Here are five things to know about Trump's latest tariff threat.
Lula pushes back
Lula has vowed to retaliate if the U.S. goes ahead with the tariff, which Trump said will start Aug. 1. He issued a forceful statement Wednesday night defending the independence of Brazil's judiciary.
'Brazil is a sovereign nation with independent institutions and will not accept any form of tutelage,' Lula wrote on social media.
'The judicial proceedings against those responsible for planning the coup d'état fall exclusively under the jurisdiction of Brazil's Judicial Branch and, as such, are not subject to any interference or threats that could compromise the independence of national institutions,' he continued.
Lula has no power to shape Brazil's Supreme Court proceedings against Bolsonaro. Staring down the possibility of tariffs, he has prepared a task force to analyze possible reciprocal levies against the U.S., Bloomberg reported Thursday.
Several people close to the Brazilian president also said that he could use a fight with Trump to bolster his sagging approval rating ahead of the 2026 presidential election, the outlet reported.

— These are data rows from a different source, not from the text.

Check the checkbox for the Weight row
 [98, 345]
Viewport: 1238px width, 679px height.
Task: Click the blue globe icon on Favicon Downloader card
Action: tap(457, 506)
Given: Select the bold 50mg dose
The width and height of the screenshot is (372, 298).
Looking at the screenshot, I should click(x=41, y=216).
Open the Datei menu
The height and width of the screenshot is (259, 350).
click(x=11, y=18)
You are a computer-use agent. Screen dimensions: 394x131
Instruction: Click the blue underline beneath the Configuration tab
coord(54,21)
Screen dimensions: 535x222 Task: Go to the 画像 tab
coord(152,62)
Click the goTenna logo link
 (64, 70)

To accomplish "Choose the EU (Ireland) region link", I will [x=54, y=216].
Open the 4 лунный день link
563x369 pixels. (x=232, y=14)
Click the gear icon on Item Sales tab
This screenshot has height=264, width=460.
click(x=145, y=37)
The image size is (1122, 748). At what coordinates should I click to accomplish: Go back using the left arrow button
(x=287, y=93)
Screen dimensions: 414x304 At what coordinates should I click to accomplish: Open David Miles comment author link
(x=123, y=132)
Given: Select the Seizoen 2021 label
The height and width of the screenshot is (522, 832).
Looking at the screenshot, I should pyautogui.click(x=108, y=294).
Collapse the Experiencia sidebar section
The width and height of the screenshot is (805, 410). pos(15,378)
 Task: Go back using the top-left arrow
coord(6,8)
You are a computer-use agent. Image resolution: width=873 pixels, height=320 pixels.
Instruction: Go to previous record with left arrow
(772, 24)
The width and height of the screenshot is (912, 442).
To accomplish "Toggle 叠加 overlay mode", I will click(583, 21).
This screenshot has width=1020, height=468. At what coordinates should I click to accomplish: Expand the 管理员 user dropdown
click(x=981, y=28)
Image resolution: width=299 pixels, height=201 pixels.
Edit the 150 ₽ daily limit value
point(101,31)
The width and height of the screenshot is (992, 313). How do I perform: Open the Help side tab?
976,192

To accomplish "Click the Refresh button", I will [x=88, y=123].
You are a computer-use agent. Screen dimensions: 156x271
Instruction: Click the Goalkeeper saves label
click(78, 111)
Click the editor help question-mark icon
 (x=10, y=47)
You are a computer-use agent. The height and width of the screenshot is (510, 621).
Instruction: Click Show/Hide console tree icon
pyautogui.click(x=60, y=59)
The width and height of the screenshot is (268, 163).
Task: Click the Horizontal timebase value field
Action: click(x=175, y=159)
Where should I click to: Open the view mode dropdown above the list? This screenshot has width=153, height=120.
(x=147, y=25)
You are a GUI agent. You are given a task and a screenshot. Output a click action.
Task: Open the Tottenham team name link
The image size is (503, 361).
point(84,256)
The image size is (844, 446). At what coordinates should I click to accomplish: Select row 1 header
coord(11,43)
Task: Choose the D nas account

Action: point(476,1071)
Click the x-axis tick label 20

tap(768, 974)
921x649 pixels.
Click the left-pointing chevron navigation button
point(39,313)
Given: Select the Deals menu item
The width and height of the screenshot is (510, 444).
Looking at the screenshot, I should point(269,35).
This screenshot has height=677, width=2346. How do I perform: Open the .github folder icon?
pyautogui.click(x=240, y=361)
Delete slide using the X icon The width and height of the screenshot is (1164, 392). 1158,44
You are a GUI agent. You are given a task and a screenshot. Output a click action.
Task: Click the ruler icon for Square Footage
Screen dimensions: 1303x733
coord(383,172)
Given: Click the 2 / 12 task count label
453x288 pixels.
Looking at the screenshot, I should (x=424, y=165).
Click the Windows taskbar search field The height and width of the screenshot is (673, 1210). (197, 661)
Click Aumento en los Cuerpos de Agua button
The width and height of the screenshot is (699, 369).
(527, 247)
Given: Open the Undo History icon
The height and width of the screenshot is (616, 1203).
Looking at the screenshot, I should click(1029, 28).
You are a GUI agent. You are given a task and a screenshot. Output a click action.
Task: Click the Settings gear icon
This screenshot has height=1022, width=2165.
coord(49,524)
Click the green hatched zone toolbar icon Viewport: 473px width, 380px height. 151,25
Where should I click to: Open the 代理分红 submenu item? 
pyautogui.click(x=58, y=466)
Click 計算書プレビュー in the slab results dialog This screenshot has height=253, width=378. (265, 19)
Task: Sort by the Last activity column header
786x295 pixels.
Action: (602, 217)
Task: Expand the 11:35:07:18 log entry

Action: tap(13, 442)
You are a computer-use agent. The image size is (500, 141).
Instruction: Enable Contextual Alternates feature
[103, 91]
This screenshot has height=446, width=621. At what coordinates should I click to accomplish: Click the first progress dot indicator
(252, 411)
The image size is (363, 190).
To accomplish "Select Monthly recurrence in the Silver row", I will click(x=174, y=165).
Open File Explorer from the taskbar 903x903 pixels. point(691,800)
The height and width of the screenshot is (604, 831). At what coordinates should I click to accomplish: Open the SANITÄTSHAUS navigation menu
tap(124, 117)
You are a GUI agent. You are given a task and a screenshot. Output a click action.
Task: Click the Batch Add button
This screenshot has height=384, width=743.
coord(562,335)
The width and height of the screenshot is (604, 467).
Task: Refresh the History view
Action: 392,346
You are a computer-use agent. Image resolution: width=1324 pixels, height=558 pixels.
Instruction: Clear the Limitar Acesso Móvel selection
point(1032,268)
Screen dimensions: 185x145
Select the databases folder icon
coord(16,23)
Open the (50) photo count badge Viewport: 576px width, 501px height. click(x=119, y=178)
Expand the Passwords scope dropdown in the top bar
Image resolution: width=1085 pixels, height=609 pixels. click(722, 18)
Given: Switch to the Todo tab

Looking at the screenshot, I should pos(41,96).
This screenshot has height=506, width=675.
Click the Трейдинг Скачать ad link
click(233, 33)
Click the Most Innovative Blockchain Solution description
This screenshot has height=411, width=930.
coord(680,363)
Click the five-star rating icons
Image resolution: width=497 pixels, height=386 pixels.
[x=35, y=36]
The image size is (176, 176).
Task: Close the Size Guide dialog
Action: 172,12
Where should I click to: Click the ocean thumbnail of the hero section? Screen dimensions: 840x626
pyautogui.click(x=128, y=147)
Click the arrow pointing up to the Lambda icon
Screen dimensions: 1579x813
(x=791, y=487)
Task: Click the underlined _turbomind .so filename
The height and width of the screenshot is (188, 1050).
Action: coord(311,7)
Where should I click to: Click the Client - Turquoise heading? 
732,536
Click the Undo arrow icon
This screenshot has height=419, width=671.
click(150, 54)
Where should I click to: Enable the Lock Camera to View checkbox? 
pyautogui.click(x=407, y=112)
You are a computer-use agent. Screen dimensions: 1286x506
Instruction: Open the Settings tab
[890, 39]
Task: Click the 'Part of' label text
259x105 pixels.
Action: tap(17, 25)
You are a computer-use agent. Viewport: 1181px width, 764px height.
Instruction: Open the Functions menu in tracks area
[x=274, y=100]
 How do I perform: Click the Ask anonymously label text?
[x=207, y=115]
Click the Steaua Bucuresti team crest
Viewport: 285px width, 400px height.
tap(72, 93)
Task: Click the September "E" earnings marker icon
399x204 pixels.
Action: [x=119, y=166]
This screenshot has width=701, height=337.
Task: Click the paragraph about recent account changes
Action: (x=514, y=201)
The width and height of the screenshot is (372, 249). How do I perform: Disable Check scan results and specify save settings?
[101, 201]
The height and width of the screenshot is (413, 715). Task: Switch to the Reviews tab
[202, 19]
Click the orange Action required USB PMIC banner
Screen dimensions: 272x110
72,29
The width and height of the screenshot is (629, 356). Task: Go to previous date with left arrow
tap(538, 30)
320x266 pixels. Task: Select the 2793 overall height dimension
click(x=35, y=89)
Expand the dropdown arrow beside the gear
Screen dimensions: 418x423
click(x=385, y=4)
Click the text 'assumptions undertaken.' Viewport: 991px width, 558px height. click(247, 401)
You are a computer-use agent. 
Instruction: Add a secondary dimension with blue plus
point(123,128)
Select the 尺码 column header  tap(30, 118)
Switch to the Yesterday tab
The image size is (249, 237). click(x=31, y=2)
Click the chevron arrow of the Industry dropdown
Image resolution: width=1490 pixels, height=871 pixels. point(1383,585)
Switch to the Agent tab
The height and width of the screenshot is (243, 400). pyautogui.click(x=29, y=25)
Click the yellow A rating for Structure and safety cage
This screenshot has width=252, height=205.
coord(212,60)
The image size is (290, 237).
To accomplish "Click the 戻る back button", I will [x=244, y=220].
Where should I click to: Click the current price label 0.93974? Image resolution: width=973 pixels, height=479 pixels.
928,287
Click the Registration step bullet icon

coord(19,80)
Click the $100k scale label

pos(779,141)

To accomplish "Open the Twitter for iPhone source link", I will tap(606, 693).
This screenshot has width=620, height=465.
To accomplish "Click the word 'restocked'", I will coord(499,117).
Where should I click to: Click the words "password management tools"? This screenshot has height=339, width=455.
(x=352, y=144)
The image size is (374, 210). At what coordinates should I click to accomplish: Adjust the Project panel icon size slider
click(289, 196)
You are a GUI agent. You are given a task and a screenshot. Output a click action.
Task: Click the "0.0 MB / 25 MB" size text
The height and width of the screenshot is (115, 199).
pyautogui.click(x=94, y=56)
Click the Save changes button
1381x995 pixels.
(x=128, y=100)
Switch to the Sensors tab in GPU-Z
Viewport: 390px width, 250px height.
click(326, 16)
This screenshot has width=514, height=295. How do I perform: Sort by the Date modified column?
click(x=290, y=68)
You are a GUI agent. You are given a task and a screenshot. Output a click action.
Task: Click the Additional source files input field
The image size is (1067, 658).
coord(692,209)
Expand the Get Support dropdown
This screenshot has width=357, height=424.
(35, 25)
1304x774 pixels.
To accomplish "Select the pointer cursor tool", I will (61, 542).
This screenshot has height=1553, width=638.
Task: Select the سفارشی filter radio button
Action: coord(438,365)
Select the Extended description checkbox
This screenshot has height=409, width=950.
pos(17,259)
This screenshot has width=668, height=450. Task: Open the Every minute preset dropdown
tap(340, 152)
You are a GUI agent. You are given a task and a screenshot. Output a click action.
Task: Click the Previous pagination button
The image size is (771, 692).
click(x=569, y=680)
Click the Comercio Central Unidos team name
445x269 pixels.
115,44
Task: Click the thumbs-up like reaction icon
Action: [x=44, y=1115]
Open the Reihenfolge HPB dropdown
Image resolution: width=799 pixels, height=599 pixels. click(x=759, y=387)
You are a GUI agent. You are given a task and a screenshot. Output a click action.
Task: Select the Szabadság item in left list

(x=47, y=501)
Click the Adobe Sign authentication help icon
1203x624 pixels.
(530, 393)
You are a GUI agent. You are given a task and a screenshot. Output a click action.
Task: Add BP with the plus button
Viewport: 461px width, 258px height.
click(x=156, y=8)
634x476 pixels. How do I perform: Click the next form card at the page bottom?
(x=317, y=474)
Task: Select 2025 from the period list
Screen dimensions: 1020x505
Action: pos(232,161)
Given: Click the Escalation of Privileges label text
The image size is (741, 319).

US is Brazil's No. 2 export partner
The U.S. runs a trade surplus with Brazil, meaning it exports more goods than it imports. Brazil's biggest export partner is China, not the U.S., which comes in at number two.
Brazil, however, is a significant supplier of coffee for the U.S., accounting for about $2.4 billion — about a quarter of America's total coffee imports — between May 2024 and April 2025.
Coffee prices surged on Thursday after Trump's tariff announcement. Combined with additional tariffs on Vietnam, another top coffee producer, some industry watchers warn that coffee prices could rise for American consumers.
Brazil is also among the countries impacted by Trump's tariffs on steel and aluminum.
Trump-Bolsonaro bromance persists
Trump and Bolsonaro have enjoyed a warm relationship, especially when the two men overlapped in office. Bolsonaro has been nicknamed 'Trump of the Tropics,' and the two men effectively backed each other's bid for reelection after their first terms — and when they lost, they both called into question the validity of their respective results.
Bolsonaro's son Eduardo also has close ties to several Trump advisers, including MAGA strategist Steve Bannon and Donald Trump Jr., Time reported.
Bolsonaro even decamped to Florida after his supporters stormed Brazilian government buildings in an attempt to restore him to power. He largely kept a low profile, posting on TikTok and attending a smattering of events.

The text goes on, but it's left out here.